The best time to stock up on cereal is when they are having a good sale on your favorite brands or buying the store brand. Recently, at my local Krogers, they had a deal for 4 boxes of general mills cereal for $8 plus a free gallon of milk.
If you use grocery rebate apps like ibotta or checkout 51 you can even get money back on your purchases. You can also join rewards clubs, like kelloges.com, to get coupons for your favorite items.
Oatmeal is another family favorite that’s cheap and inexpensive. Unlike cereal, oatmeal tends to leave me feeling fuller longer throughout the day. It’s also a great source of fiber. Oatmeal can also be used to make cookies, dog treats, and facial masks.
Pancake mix is another one of those versatile breakfast items that we tend to overlook. However, pancake mix can be used to make pancakes (duh…) and waffles. But did you also know that you can use pancake mix to make cookies, cakes, and scones. Check out this post on the 9 Things To Make With Pancake Mix.
I think bread is the most eaten food item in our house. My husband uses 3 slices of bread to make his PB & Jelly sandwiches! 3 slices!!!! I guess it would be more precisely called a PB, jelly & cheese sandwich (bread, PB, a slice of cheese, bread, jelly, bread). It sounds gross to me, but he loves it.
We buy our bread from Aldi’s for .75 cents. You can also purchase bread at the dollar store. Just make sure you check the expiration dates before you purchase them. I usually buy about 6 loaves at a time. I just freeze the rest until we need them.
Like everything else on my list bread can be used for other things besides making sandwiches check out these 10 uses for bread.

ENTRIES:
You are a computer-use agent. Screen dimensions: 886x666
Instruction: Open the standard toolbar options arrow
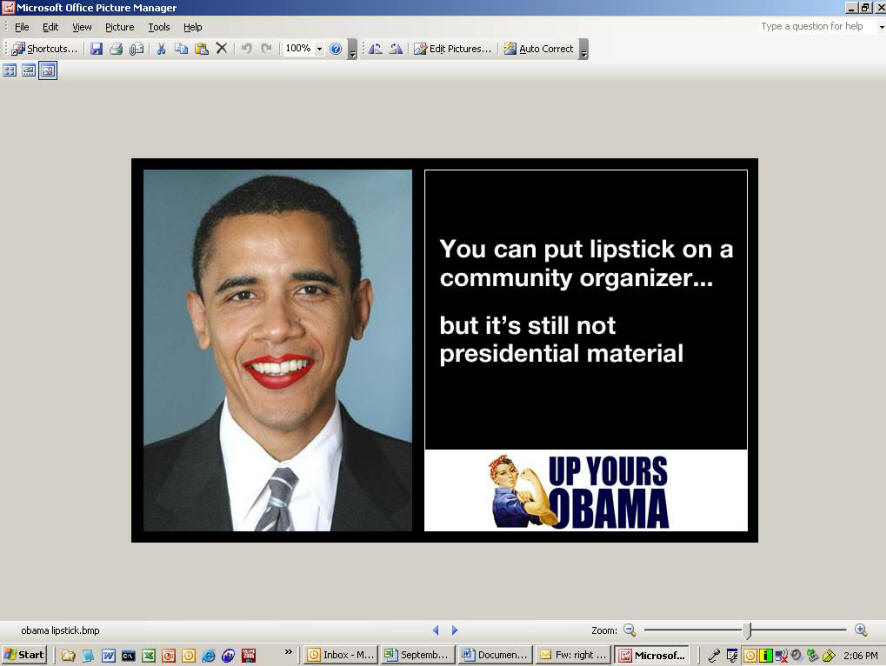[x=352, y=50]
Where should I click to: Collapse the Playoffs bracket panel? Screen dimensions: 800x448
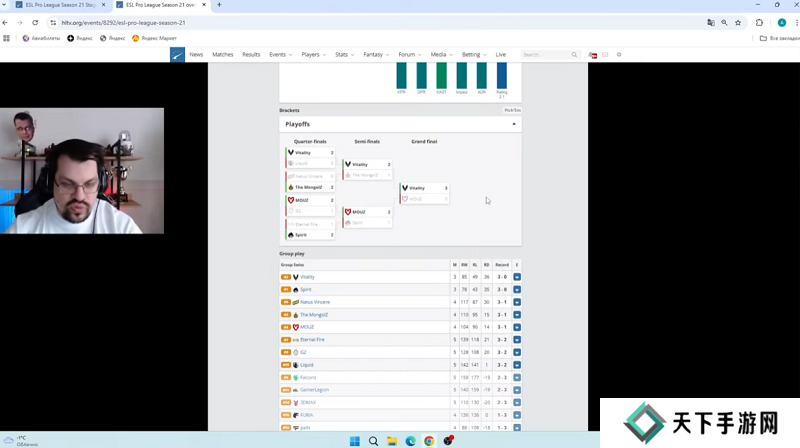[x=514, y=124]
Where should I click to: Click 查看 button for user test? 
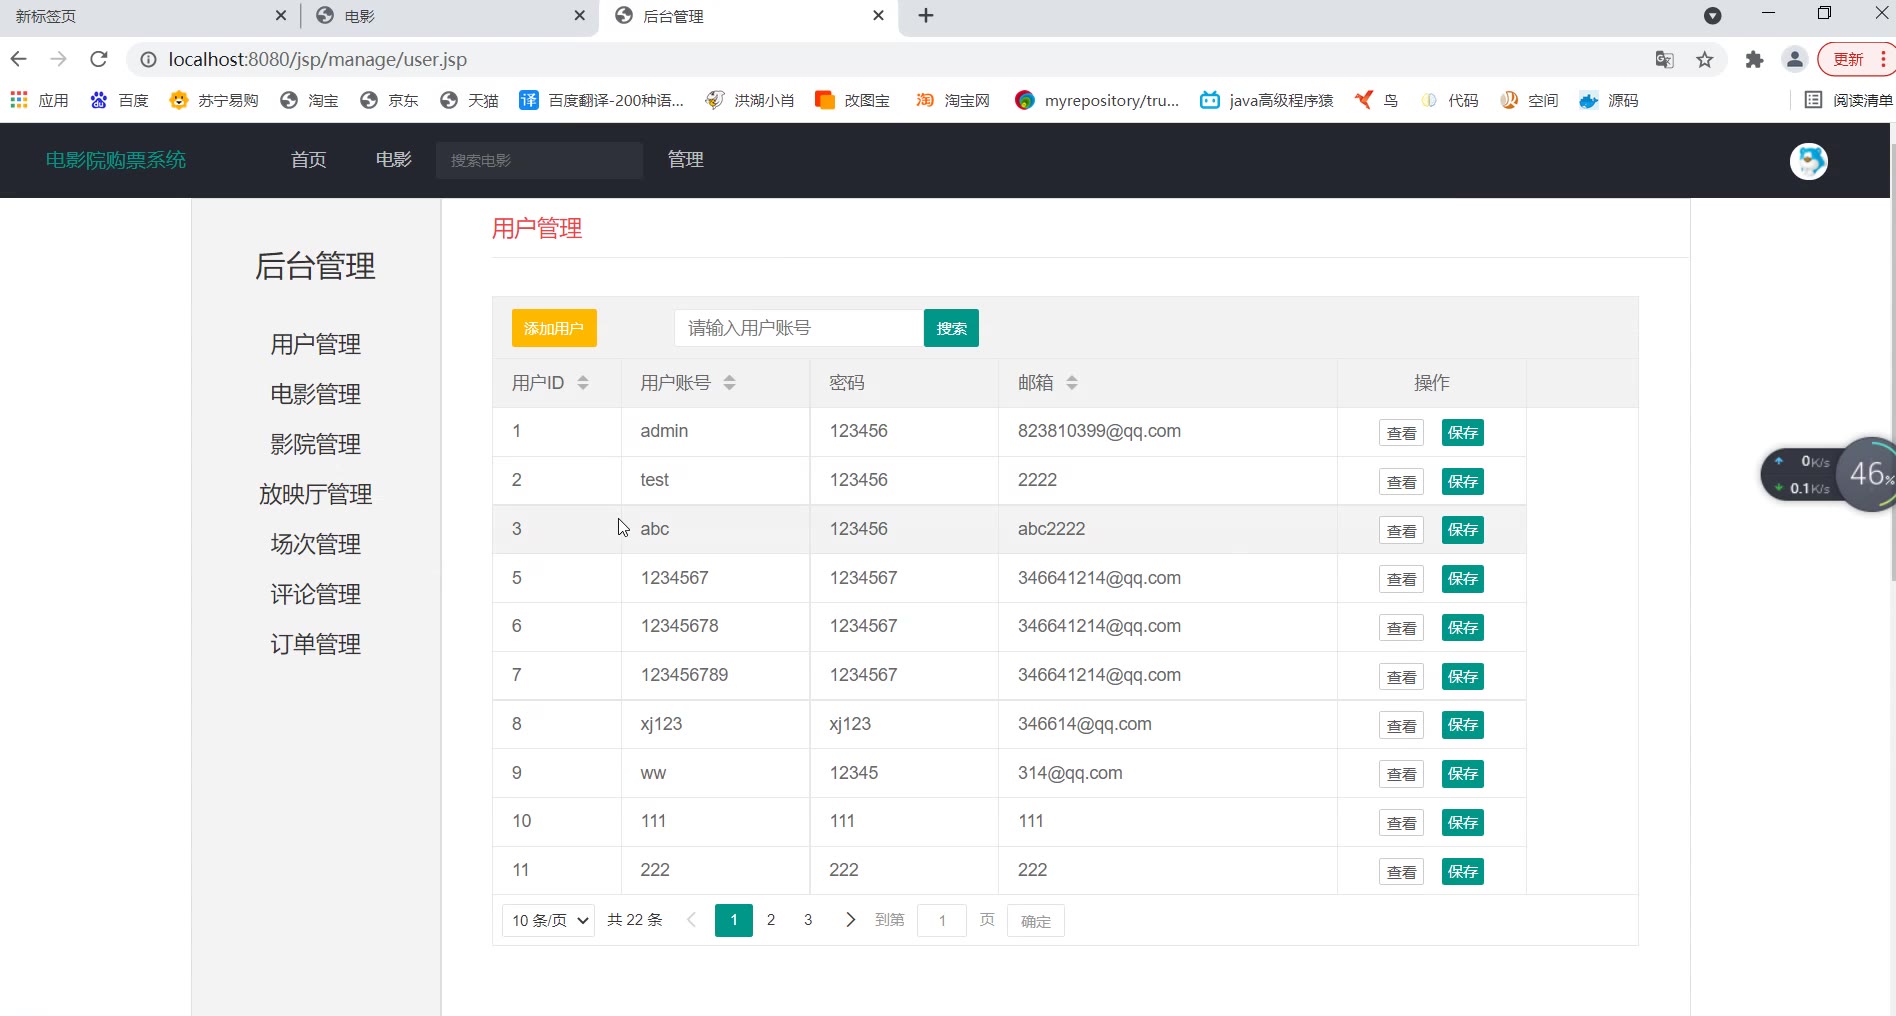pos(1401,482)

REQUESTS:
1. List everything the budget grocery text says pancake mix can be used to make.
2. In the budget grocery text, write out the passage from "The best time" up to and including "gallon of milk.".
3. Continue the budget grocery text from the point where it stops.

RESULTS OF THE EXERCISE:
1. pancakes, waffles, cookies, cakes, scones

2.
The best time to stock up on cereal is when they are having a good sale on your favorite brands or buying the store brand. Recently, at my local Krogers, they had a deal for 4 boxes of general mills cereal for $8 plus a free gallon of milk.

3.
5.PB & Jelly
Peanut butter can actually be really expensive, we usually buy ours in bulk from Sams or BJs. Jelly, however, is a lot cheaper. If we didn’t have these items my husband would go out and buy food for lunch. Which if you haven’t read my series on The Smart Way to Transition to One Income, eating out can really add up. So for us, the PB is a frugal expense.
Ramen…if you’ve ever lived in a dorm you should be very familiar with Ramen. Ramen is the college students best friend. What else can you go to Walmart and buy for .20? Yea, your blood pressure might be a little high after eating it, but when you’re paycheck is still a few days away ramen will get you through.
Ramen noodle can also be used to make other kinds of soup. Throw in some carrots, broccoli, and chicken into a pot of chicken flavored ramen and you’ve got chicken soup! Or you could try these other 17 ways to use Ramen noodles.
7. Noodles (Lasagna,spaghetti, penne,etc)
I always try to keep spaghetti and lasagna noodles stocked in my pantry. You can make a variety of pasta dishes besides spaghetti and lasagna. I make a baked penne and cheese dish that my husband loves. It’s a lot like lasagna, but with a twist.
8. Spaghetti Sauce
Spaghetti sauce is another favorite item I like to keep in my pantry. I can usually get jars or cans of spaghetti sauce for as little as .88 when they are on sale. Besides using spaghetti sauce to make pasta you can also try to use them in these 10 dishes.
Rice is another one of the staple foods that can be used in times of plenty and times of want. It’s very filling and a little goes a long way. We pretty much eat plain rice with almost every meal. Every now and then we’ll jazz it up and make chicken fried rice, jambalaya, or beans and rice. Need a few more ideas on ways to cook rice check out this link.
Right now we have several different cans of beans in our pantry. The cheapest way to buy beans is to buy them dried and then cook them yourself. However, I have never had much success making beans that way. They always end up hard.
Beans are another versatile food can be used in any number of recipes. Beans are also an excellent substitute for meat. I’ve used beans in spaghetti as a substitute for ground beef. I’ve also used beans and rice to make burritos.
They’re also great for soups and my all time favorite cold weather food chili!
Well, that’s it. Those are the top 9 items that you can find in my pantry on any given day. What foods did you keep stocked in your pantry?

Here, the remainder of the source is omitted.